- [Task requirements] Go through the entries below and copy every line that holds the word "agent".

╭─ Data supplied

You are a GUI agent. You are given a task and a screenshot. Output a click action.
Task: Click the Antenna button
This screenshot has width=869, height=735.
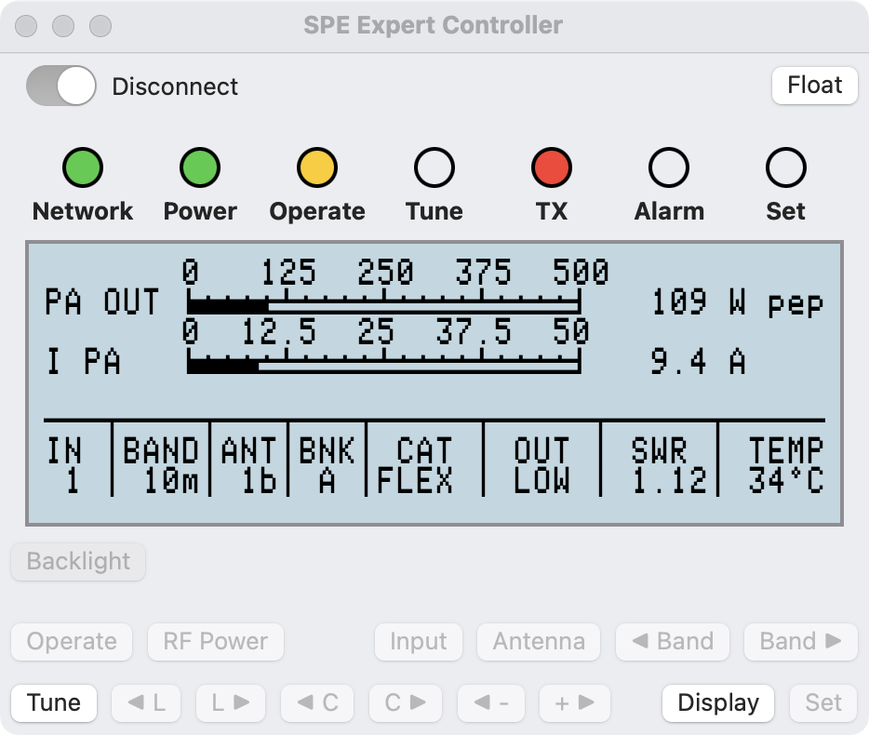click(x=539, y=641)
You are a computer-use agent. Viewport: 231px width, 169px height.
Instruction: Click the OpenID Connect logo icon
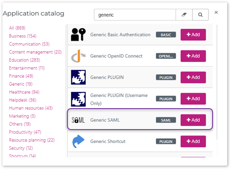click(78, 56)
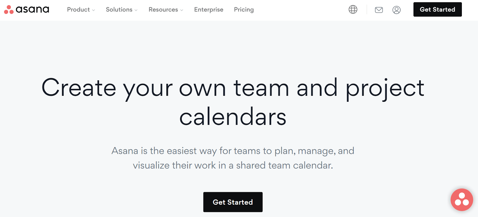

╰─
╭─ Data supplied

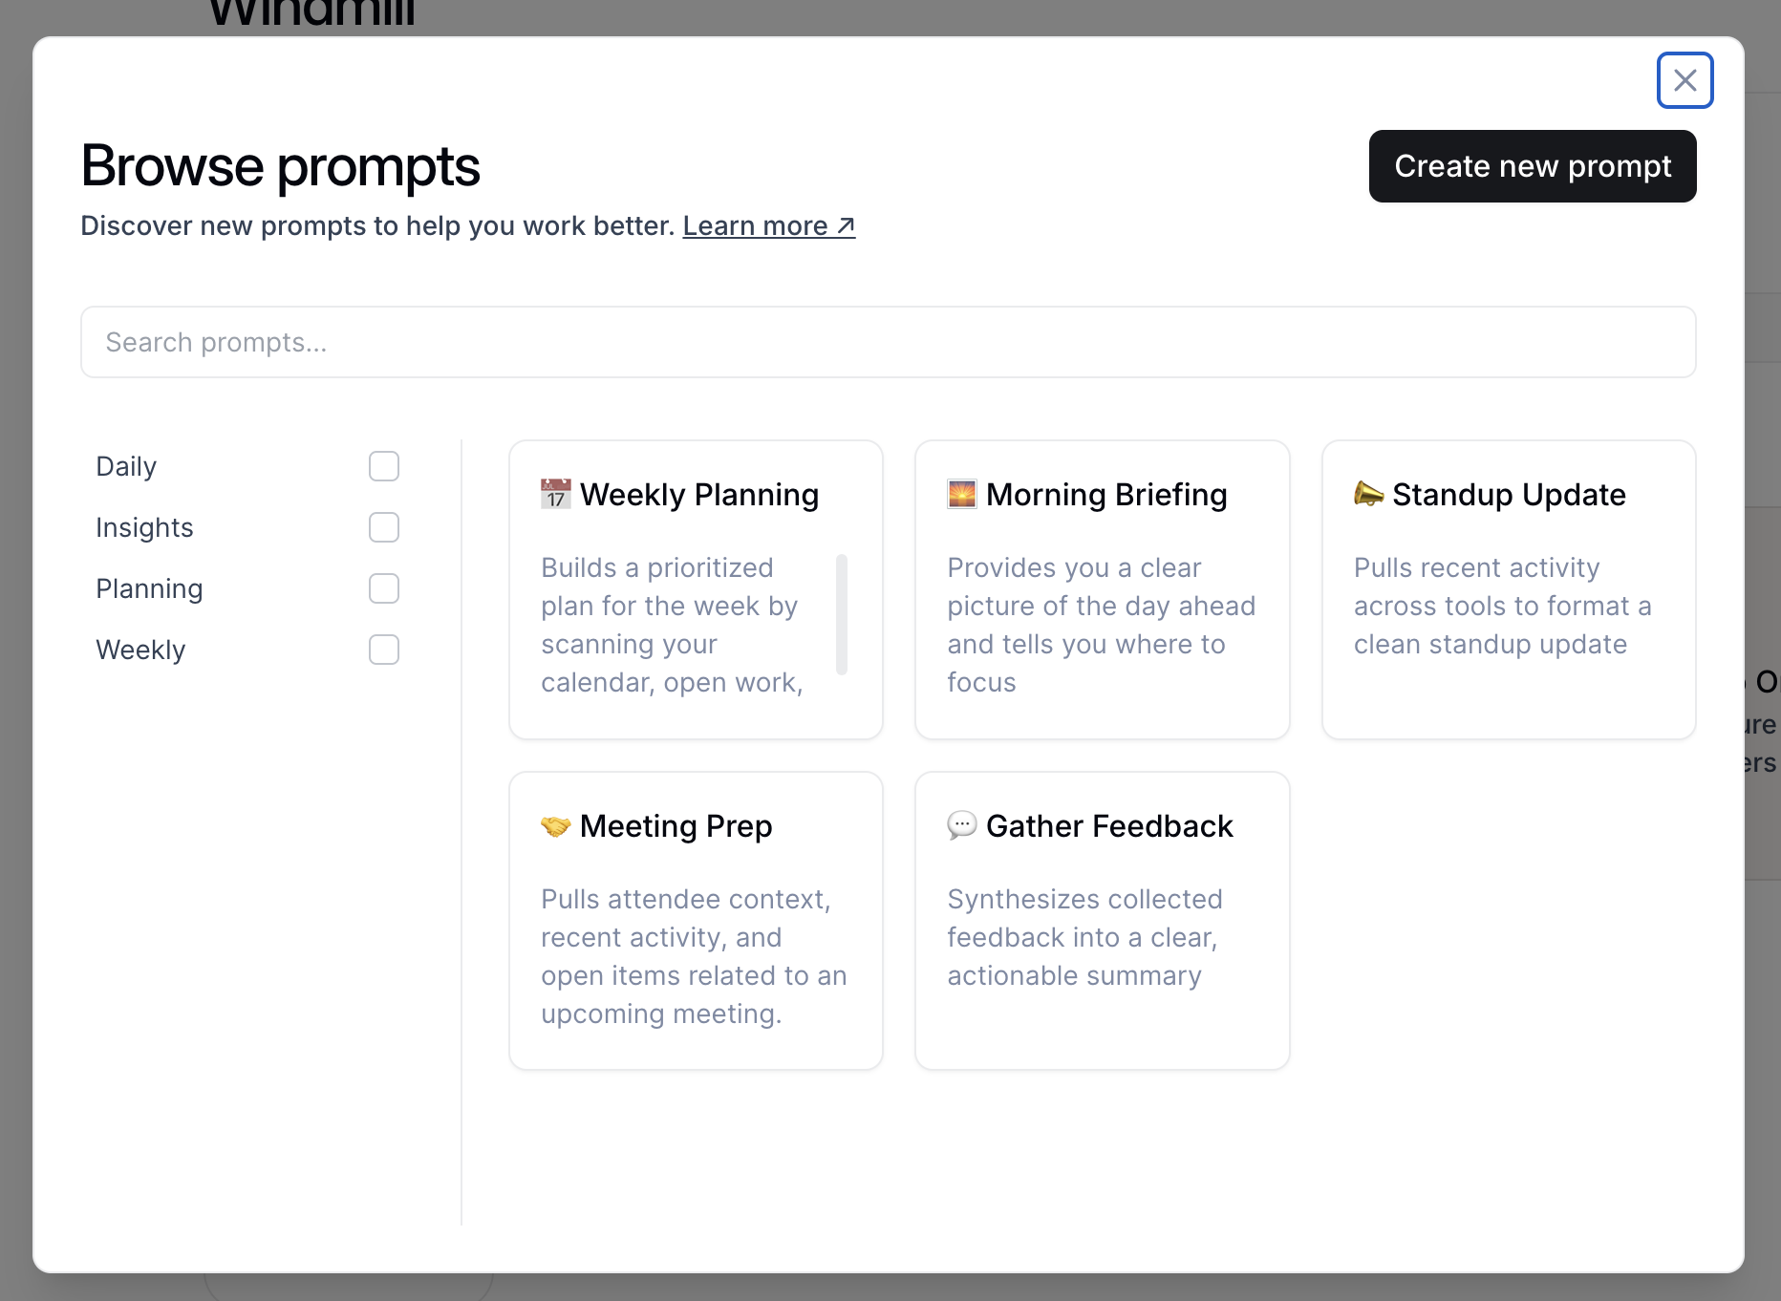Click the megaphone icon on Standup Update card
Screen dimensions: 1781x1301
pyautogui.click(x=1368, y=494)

╰─

- [Solution for this task]
You are a GUI agent. You are given a task and a screenshot. Output a click action.
You are a computer-use agent. Viewport: 231px width, 169px height.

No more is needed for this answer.